El sector empresarial mexicano ha expresado satisfacción por la manera en que el gobierno de Claudia Sheinbaum ha manejado las primeras etapas de la revisión del Tratado entre México, Estados Unidos y Canadá (T-MEC). Tras el anuncio de Washington de rechazar la renovación automática del acuerdo por dieciséis años y activar revisiones anuales, los líderes empresariales destacan la combinación de firmeza y cordialidad en el diálogo con la administración de Donald Trump.
José Medina Mora, presidente del Consejo Coordinador Empresarial (CCE), señaló en una entrevista radiofónica que la postura de la presidenta ha permitido mantener condiciones preferenciales para México. Según Medina Mora, la serenidad demostrada en las relaciones bilaterales ha rendido frutos concretos, entre ellos la preservación de un marco arancelario favorable mientras continúan las negociaciones.

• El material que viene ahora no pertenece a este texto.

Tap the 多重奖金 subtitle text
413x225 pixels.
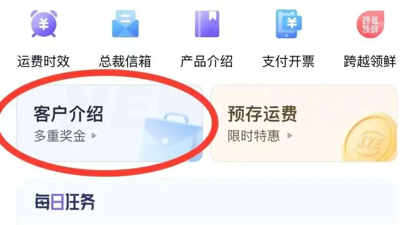60,136
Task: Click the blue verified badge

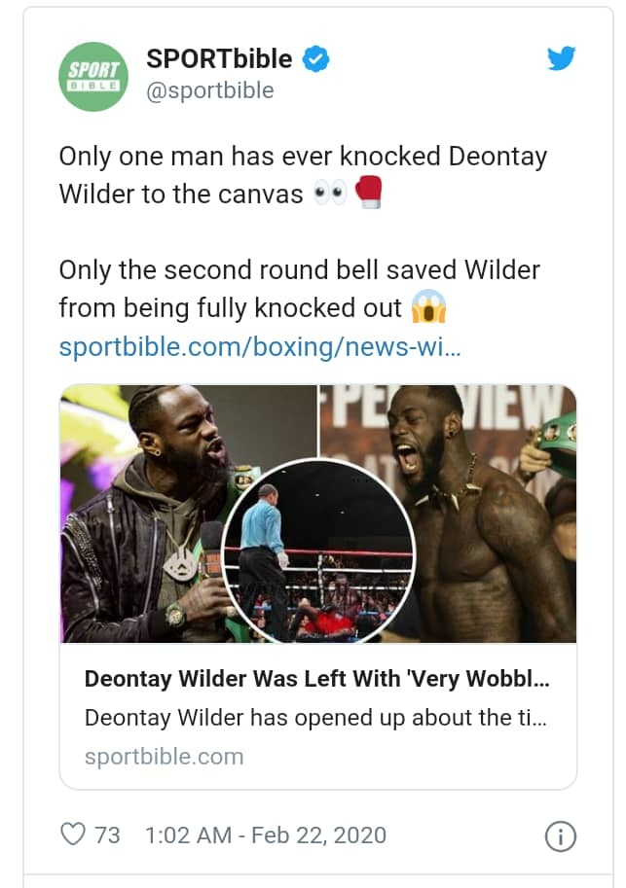Action: pyautogui.click(x=315, y=59)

El anuncio estadounidense se produjo el 1 de julio durante la reunión de la Comisión de Libre Comercio del T-MEC. La Oficina del Representante Comercial de Estados Unidos informó que no aceptaría la extensión automática del tratado en su forma actual. A partir del 20 de julio comenzarán las rondas de revisión anual, un mecanismo previsto en el propio acuerdo pero que hasta ahora no se había activado de esta manera.
Cronología y alcance del proceso
El T-MEC entró en vigor el 1 de julio de 2020 y tiene vigencia hasta 2036. El artículo 10.3 del tratado establece revisiones conjuntas cada seis años, con posibilidad de extensiones automáticas de dieciséis años si las tres partes están de acuerdo. La decisión de Washington de no conceder esa extensión automática obliga a un proceso de evaluación anual que podría modificar capítulos específicos sin poner en riesgo la existencia del tratado en su conjunto.
El secretario de Economía, Marcelo Ebrard, ha reiterado que el escenario era esperado por las autoridades mexicanas. En sus declaraciones públicas, Ebrard subrayó que el acuerdo sigue plenamente vigente y que la ausencia de renovación automática no equivale a una intención de salida por parte de Estados Unidos. “Si Estados Unidos quisiera salir, ya lo habría hecho”, señaló el funcionario.
Postura empresarial y reglas de origen
Desde el sector privado, la prioridad declarada es garantizar que los productos que cumplan las reglas de origen del tratado mantengan acceso libre de aranceles. Medina Mora indicó que el CCE concentrará sus esfuerzos en este aspecto durante las negociaciones que se avecinan. La certidumbre jurídica que proporciona el T-MEC sigue siendo valorada por las cadenas de suministro que operan en América del Norte, especialmente en sectores como el automotriz, el electrónico y el agroalimentario.
Analistas del sector consideran que la combinación de tono firme y disposición al diálogo reduce el riesgo de medidas unilaterales sorpresivas. Al mismo tiempo, reconocen que las revisiones anuales introducen un elemento de volatilidad que las empresas deberán monitorear de cerca. La experiencia de la renegociación de 2017-2018 mostró que los periodos de incertidumbre pueden afectar decisiones de inversión, aunque el marco institucional del tratado ha demostrado capacidad de resistencia.
Implicaciones para la relación bilateral
La estrategia de mantener canales abiertos con la administración Trump sin ceder en puntos esenciales refleja un cálculo pragmático. México depende en gran medida del acceso al mercado estadounidense, que absorbe más del 80 por ciento de sus exportaciones. Preservar ese acceso bajo condiciones predecibles constituye un objetivo central de la política comercial mexicana.
Al mismo tiempo, el gobierno de Sheinbaum enfrenta el desafío de coordinar posiciones con sus contrapartes canadienses y de responder a las demandas estadounidenses en materia de cumplimiento laboral, ambiental y de reglas de origen. El proceso de revisión anual podría convertirse en un espacio de ajuste técnico más que en una renegociación integral, siempre que las tres partes mantengan el compromiso de preservar el tratado.
El sector empresarial mexicano ha dejado claro que su contribución consistirá en aportar información técnica sobre cadenas de valor y en velar porque cualquier modificación no erosione las ventajas competitivas ya consolidadas. La capacidad de la presidenta para sostener un diálogo simultáneamente firme y constructivo con Washington será observada con atención en los próximos meses.